Geomaticians

NASA Supercomputer Enables Seasonal Forecasts for High Mountain Asia

Using forecasts run on a NASA supercomputer, scientists from Oak Ridge National Laboratory (ORNL); NASA Goddard Space Flight Center; the University of California, Berkeley; and the Korea National University of Transportation assessed the ability of NASA’s Goddard Earth Observing System Subseasonal to Seasonal Version 2 (GEOS-S2S-2) forecasting system to predict atmospheric and land surface conditions throughout the High Mountain Asia region. “Across the High Mountain Asia region, seasonal variability of the hydrologic cycle directly impacts human activities, including hazard assessment and mitigation, agricultural decisions, and water resources management,” said Elias Massoud, a Computational Ecohydrologist in ORNL’s Computational Sciences and Engineering Division. “This study provides a benchmark of the seasonal forecasting skill for many variables relevant to water resources management and hazard mitigation.” The study team ran GEOS-S2S-2 on the NASA Center for Climate Simulation (NCCS) Discover supercomputer.

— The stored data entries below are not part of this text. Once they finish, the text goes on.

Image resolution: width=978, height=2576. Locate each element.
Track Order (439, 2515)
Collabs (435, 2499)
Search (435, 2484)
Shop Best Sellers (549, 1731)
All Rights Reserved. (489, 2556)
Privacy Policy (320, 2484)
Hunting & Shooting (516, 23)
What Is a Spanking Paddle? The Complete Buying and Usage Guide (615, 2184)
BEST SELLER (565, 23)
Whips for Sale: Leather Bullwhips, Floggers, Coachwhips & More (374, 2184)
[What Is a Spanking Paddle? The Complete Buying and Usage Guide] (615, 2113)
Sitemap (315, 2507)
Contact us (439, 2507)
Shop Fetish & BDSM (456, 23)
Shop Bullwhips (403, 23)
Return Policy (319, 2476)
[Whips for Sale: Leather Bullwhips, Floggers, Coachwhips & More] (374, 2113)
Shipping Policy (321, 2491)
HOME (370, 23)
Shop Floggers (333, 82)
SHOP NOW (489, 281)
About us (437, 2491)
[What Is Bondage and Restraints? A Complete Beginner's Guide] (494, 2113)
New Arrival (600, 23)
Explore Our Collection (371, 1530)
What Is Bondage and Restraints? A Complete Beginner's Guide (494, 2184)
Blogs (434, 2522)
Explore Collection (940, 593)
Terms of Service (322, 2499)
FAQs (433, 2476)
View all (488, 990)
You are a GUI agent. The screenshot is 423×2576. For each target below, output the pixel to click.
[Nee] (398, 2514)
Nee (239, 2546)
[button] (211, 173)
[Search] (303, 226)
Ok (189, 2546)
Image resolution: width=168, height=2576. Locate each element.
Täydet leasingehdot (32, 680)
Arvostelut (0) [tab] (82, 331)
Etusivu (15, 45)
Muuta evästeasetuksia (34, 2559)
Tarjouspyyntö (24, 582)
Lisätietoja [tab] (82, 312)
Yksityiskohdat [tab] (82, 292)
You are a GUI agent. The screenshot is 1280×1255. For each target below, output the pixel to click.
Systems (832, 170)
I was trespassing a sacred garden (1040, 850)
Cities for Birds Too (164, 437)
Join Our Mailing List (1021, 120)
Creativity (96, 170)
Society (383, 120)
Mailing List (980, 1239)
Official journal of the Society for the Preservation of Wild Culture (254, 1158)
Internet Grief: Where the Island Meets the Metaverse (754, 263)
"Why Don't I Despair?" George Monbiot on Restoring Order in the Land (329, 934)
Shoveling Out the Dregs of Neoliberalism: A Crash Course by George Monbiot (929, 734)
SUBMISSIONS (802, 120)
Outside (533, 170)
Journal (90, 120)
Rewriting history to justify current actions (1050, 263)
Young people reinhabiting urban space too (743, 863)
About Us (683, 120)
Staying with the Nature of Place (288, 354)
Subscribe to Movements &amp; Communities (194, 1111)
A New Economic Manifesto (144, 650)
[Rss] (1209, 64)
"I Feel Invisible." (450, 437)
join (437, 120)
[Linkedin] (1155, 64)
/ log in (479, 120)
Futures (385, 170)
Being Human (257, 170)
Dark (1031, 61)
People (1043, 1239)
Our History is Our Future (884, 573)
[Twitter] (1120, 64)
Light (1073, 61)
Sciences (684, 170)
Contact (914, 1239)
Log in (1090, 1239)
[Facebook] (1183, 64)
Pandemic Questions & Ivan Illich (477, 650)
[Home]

The retrospective forecast period (1981–2016) consisted of monthly 4-member ensemble forecasts with a 9-month duration; the production period (2017–present) had 10-member ensemble forecasts of the same frequency and duration. Each 9-month forecast harnessed 384 processor cores and required 54 hours of compute time. Model outputs are stored on Discover online disk and the NCCS DataPortal. The researchers evaluated skill for 1-, 2-, and 3-month forecasts against many information sources including reanalysis data (for example, GMAO’s MERRA-2), satellite data (for example, NASA’s MODIS and GRACE), and other blended data products. “Utilizing different sources of information is critical for thoroughly addressing the uncertainty of the evaluation results,” Massoud said.